Bild (c) Weltkino Filmverleih.

Bild (c) Weltkino Filmverleih.

Der französische Regisseur Olivier Assayas bekam im 2016er Jahrgang von Cannes den Regie-Preis für diesen ungewöhnlichen Film. Völlig zu Recht. Denn „Personal Shopper“ ist ein verrätselter Genre-Grenzgang. Worum geht´s? Beruflich sucht Maureen (Kristen Stewart) teuren Schmuck und edle Couture für Promis aus. Doch glücklich ist sie damit nicht: Wenn die Amerikanerin mit ihrem Roller durch Paris kurvt, um die Boutiquen abzuklappern, wirkt sie ebenso aufreizend desinteressiert wie bei der Konversation mit einem mysteriösen Fremden (Lars Eidinger). Wichtiger ist ihr sowieso etwas anderes: Wenige Monate zuvor starb ihr Zwillingsbruder Lucas, dessen Herzfehler sie teilt. Und weil sich die Geschwister einst versprachen, auch nach dem Tod miteinander in Kontakt zu bleiben, irrt Teilzeit-Medium Maureen nun durch Lucas´ Haus – und sucht einen Geist. Vielleicht schreibt er Text-Messages aus dem Jenseits?

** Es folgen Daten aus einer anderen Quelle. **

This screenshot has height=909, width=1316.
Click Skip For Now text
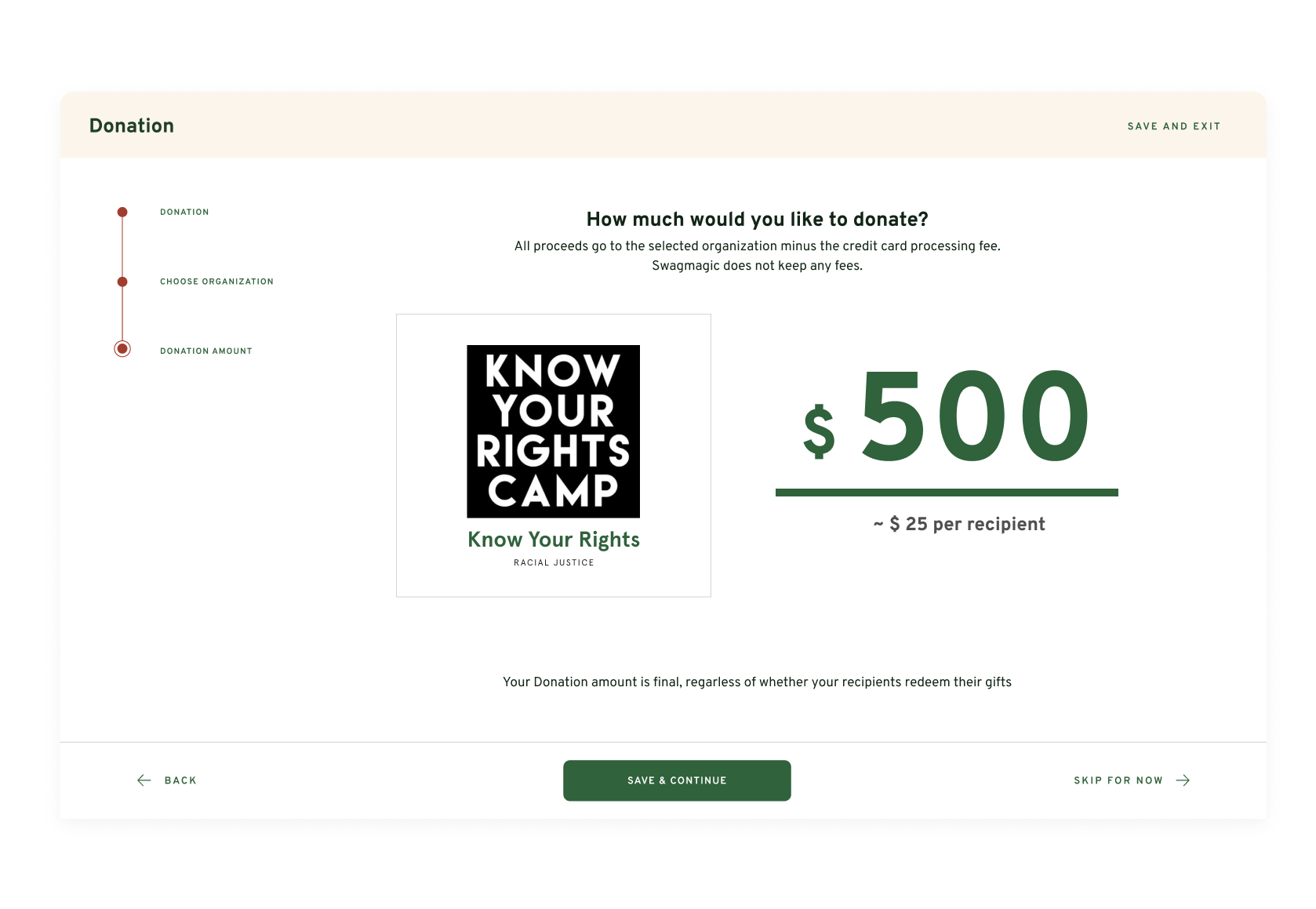pyautogui.click(x=1118, y=780)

Die Sequenz, in der Maureen auf einer Shopping-Reise SMS von einem Unbekannten erhält, ist jedenfalls ziemlich gruselig und mit das Beste, was im Kino mit Smartphone-Kommunikation bislang angestellt wurde. Auch sonst ist der Film alles andere als „herkömmlich“: Regisseur Olivier Assayas bekam in Cannes den Regie-Preis für dieses ungewöhnliche Genrespiel: Gruselfilm mischt sich mit Konsumismus-Satire, das Trauerdrama wird zum Porträt einer digital entfremdeten Gesellschaft. Das geht nicht immer auf, mitunter verliert sich „Personal Shopper“ in eitler Oberflächenschau. Trotzdem ist der Film schon deshalb spannend, weil er völlig anders ist als das, was vom französischen Kino derzeit sonst so auf unsere Leinwände gelangt.

Szene_Personal_ShopperZusammengehalten wird das intellektuelle Geisterdrama vom früheren „Twilight“-Star Kristen Stewart, die Assayas schon in seinem letzten sehenswerten Film („Die Wolken von Sils Maria„) besetzte. In „Personal Shopper“ findet sie zu einer Art unter Strom gesetztem Minimalismus, der jede leise Regung zum Ereignis macht.